> **Task prompt**
Copy exactly the lines of the records below, and only those lines, beginning with the line that contains "Task: Click the blue" and ending with the line that contains "Select the FOF fund tab".

════════════════

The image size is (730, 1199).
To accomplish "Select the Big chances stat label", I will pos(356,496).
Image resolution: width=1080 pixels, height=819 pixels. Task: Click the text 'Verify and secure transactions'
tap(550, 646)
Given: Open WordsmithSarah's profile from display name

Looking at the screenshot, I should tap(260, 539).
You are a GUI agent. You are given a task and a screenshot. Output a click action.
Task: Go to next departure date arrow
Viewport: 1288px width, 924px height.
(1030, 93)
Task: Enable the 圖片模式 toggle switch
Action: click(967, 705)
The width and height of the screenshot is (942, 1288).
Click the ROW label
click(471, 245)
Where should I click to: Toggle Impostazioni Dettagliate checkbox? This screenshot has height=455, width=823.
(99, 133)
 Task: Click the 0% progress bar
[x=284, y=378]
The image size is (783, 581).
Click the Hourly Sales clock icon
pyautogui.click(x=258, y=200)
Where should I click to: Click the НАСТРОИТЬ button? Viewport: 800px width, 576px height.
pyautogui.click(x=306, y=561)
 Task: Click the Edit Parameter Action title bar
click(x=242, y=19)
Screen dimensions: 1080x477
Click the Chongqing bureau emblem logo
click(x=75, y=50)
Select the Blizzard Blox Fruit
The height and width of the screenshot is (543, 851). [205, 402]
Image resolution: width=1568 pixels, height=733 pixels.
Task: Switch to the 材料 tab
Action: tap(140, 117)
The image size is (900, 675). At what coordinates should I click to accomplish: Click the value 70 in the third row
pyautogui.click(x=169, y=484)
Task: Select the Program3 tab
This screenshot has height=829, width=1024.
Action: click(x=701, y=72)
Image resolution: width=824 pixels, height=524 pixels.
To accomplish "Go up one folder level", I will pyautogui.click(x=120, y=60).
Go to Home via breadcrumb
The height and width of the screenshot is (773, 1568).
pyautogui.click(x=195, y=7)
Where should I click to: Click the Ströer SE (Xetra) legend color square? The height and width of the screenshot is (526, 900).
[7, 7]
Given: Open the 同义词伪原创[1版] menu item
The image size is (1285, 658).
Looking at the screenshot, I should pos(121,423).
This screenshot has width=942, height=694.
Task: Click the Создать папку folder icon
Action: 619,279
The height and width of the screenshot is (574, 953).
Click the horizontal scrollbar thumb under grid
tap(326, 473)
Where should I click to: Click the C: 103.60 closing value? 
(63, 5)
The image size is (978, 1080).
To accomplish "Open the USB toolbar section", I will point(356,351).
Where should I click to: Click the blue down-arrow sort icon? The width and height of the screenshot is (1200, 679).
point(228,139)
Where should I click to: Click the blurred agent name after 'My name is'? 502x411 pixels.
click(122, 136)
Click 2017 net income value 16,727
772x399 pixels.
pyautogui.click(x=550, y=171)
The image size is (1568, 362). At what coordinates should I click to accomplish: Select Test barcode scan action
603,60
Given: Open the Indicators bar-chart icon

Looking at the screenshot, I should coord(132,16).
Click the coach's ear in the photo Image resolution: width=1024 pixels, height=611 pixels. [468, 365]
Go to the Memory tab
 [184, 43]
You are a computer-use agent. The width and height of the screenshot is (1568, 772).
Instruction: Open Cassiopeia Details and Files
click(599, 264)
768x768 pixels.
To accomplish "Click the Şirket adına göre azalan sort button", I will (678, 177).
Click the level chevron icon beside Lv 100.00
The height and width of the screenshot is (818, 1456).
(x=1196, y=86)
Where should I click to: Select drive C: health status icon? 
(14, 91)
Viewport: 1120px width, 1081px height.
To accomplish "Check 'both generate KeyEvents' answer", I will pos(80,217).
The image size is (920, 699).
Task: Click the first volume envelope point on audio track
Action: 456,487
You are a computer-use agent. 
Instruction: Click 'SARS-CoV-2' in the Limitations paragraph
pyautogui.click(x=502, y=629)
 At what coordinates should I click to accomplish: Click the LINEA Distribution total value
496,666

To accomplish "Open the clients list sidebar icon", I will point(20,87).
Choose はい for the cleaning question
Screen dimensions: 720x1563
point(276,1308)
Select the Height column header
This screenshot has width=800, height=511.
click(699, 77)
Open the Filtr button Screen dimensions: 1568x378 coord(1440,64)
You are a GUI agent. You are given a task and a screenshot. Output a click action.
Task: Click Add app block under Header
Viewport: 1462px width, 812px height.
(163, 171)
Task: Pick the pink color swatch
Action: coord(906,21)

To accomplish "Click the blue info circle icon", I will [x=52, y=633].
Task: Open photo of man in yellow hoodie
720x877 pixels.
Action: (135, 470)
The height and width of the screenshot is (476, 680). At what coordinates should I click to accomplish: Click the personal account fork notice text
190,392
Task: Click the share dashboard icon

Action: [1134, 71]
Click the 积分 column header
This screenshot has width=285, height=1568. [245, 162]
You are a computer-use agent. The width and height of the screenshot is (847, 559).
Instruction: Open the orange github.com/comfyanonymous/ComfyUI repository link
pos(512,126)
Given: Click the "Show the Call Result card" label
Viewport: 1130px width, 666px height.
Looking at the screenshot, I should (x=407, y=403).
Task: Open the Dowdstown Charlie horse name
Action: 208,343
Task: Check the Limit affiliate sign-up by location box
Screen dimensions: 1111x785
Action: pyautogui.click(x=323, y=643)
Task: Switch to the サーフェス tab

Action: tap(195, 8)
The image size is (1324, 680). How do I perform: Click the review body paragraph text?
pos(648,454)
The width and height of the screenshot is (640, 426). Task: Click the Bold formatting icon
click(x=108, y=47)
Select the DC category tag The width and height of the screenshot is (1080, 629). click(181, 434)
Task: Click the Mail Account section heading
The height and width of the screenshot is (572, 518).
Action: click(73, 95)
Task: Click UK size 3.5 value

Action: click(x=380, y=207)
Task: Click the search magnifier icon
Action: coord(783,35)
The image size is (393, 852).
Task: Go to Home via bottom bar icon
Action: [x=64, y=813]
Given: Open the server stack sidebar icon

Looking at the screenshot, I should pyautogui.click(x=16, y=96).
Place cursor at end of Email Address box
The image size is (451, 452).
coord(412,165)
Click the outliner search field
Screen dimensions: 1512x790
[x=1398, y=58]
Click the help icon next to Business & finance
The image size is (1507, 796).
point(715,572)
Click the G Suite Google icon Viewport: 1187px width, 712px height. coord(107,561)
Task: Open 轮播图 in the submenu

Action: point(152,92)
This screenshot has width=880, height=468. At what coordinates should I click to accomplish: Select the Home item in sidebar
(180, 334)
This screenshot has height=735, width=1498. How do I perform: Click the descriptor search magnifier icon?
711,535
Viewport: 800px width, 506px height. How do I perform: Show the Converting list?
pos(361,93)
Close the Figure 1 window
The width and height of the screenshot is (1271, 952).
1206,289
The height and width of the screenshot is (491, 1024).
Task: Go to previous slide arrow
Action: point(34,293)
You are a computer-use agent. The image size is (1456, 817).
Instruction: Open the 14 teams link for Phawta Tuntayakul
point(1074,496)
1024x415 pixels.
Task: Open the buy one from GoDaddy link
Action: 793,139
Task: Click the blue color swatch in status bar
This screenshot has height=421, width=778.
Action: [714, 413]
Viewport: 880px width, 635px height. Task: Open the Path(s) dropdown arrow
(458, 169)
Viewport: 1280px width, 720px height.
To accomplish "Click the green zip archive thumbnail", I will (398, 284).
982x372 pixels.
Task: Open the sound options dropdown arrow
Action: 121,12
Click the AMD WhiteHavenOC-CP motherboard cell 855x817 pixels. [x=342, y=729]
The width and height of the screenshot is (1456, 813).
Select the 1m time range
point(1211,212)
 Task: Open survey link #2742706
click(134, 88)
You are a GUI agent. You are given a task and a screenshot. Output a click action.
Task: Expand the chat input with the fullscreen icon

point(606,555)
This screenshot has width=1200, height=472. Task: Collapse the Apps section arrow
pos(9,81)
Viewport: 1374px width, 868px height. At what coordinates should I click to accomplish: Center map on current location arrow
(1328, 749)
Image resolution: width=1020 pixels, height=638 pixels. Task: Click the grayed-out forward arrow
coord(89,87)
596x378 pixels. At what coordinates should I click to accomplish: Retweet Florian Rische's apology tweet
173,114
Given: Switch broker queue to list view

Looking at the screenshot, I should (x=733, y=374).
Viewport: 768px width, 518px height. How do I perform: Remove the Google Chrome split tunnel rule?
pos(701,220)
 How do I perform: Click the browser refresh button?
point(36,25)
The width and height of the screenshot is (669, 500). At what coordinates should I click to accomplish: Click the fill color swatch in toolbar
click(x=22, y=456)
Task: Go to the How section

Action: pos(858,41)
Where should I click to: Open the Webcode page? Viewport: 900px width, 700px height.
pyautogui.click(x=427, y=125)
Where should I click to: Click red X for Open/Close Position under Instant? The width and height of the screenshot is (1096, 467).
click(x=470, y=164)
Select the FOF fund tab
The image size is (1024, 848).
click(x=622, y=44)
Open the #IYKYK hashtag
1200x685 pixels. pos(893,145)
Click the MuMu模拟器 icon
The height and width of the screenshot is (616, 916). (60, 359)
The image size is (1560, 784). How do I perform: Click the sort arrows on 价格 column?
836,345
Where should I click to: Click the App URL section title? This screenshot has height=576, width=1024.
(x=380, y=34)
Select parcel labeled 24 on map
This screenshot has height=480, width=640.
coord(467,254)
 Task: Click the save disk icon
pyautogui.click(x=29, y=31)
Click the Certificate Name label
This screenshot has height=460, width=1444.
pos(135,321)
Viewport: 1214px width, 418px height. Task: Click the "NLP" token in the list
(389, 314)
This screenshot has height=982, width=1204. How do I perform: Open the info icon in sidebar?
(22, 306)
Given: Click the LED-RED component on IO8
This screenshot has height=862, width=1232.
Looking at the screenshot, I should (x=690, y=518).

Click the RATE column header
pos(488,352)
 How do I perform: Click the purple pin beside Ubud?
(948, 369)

════════════════

> **Solution to this problem**
Task: Click the blue color swatch in status bar
This screenshot has height=421, width=778.
Action: [714, 413]
Viewport: 880px width, 635px height. Task: Open the Path(s) dropdown arrow
(458, 169)
Viewport: 1280px width, 720px height.
To accomplish "Click the green zip archive thumbnail", I will (398, 284).
982x372 pixels.
Task: Open the sound options dropdown arrow
Action: 121,12
Click the AMD WhiteHavenOC-CP motherboard cell 855x817 pixels. [x=342, y=729]
The width and height of the screenshot is (1456, 813).
Select the 1m time range
point(1211,212)
 Task: Open survey link #2742706
click(134, 88)
You are a GUI agent. You are given a task and a screenshot. Output a click action.
Task: Expand the chat input with the fullscreen icon

point(606,555)
This screenshot has width=1200, height=472. Task: Collapse the Apps section arrow
pos(9,81)
Viewport: 1374px width, 868px height. At what coordinates should I click to accomplish: Center map on current location arrow
(1328, 749)
Image resolution: width=1020 pixels, height=638 pixels. Task: Click the grayed-out forward arrow
coord(89,87)
596x378 pixels. At what coordinates should I click to accomplish: Retweet Florian Rische's apology tweet
173,114
Given: Switch broker queue to list view

Looking at the screenshot, I should (x=733, y=374).
Viewport: 768px width, 518px height. How do I perform: Remove the Google Chrome split tunnel rule?
pos(701,220)
 How do I perform: Click the browser refresh button?
point(36,25)
The width and height of the screenshot is (669, 500). At what coordinates should I click to accomplish: Click the fill color swatch in toolbar
click(x=22, y=456)
Task: Go to the How section

Action: pos(858,41)
Where should I click to: Open the Webcode page? Viewport: 900px width, 700px height.
pyautogui.click(x=427, y=125)
Where should I click to: Click red X for Open/Close Position under Instant? The width and height of the screenshot is (1096, 467).
click(x=470, y=164)
Select the FOF fund tab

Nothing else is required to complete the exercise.